Regex.Replace(myJSON, "(\"(?:[^\"\\\\]|\\\\.)*\")|\\s+", "$1")
should do it. It makes sure that strings that contain space characters are preserved, and all other space characters are discarded. All JSON keywords (false
, true
, null
) have to be separated by commas or other punctuation so only white-space inside strings needs to be preserved.
The first option (\"(?:[^\"\\\\]|\\\\.)*\")
matches a double quoted string. The (...)
mean that the output is captured and available in the replacement as $1
. The [^\"\\\\]
matches any character except a double quote or escape character \
.
Since matching occurs left-to-right, the second option, \s+
will not match space inside a string.
So we match whole strings, and spaces outside strings.
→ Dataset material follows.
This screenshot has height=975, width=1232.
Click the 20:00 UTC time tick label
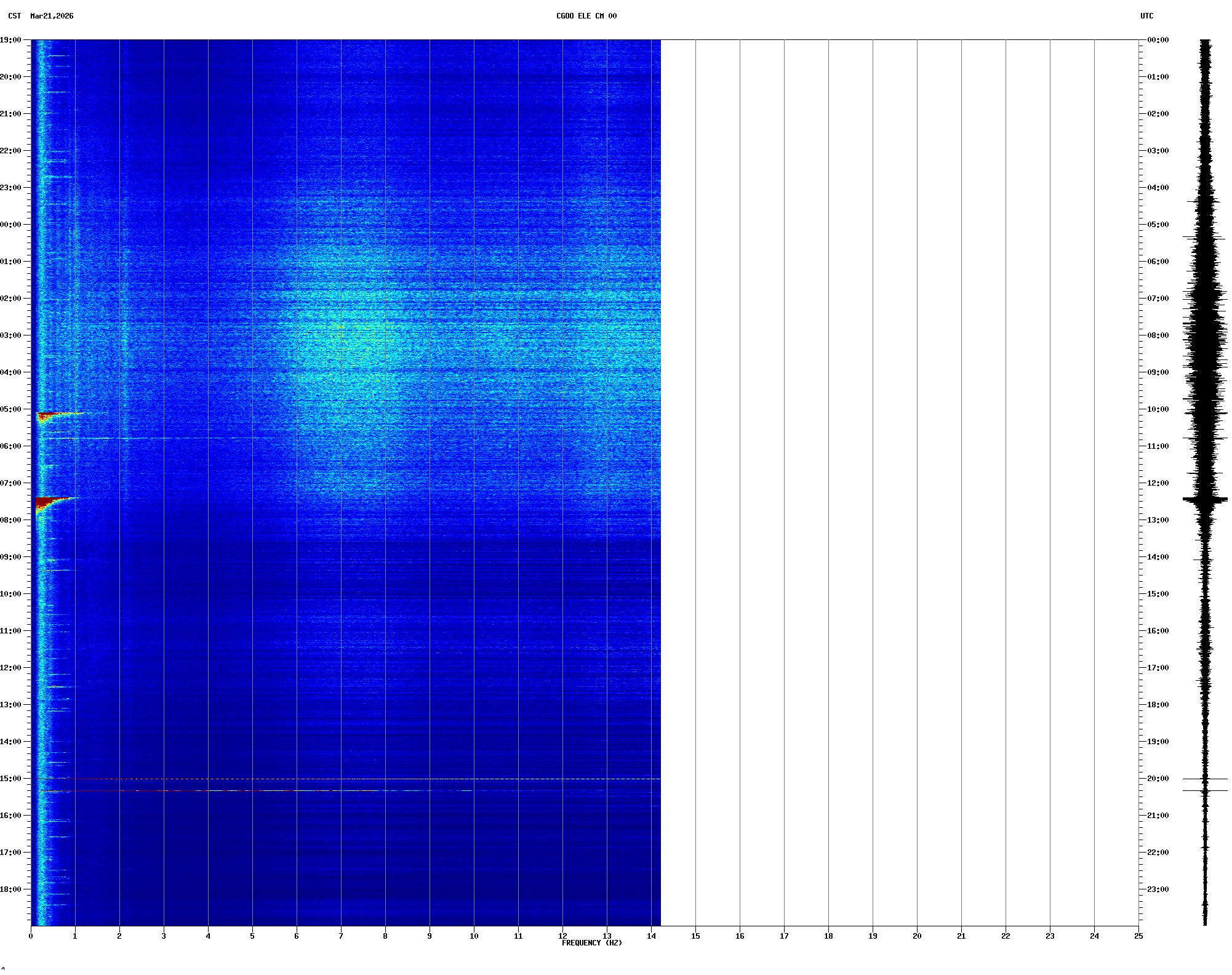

In the former case, $1
is the string token, and in the latter case $1
is the empty string because group 1 was not used.
This works as intended because
- the only tokens in JSON that can contain spaces are double-quoted strings. There are no single-quoted strings or comments in JSON.
- the JSON grammar requires single-character punctuation between all multi-character tokens, so removing space will not merge tokens. In JavaScript, this could be problematic because space is required to break tokens;
var x=0
is different from varx=0
and x - -(y)
is different from x--(y)
.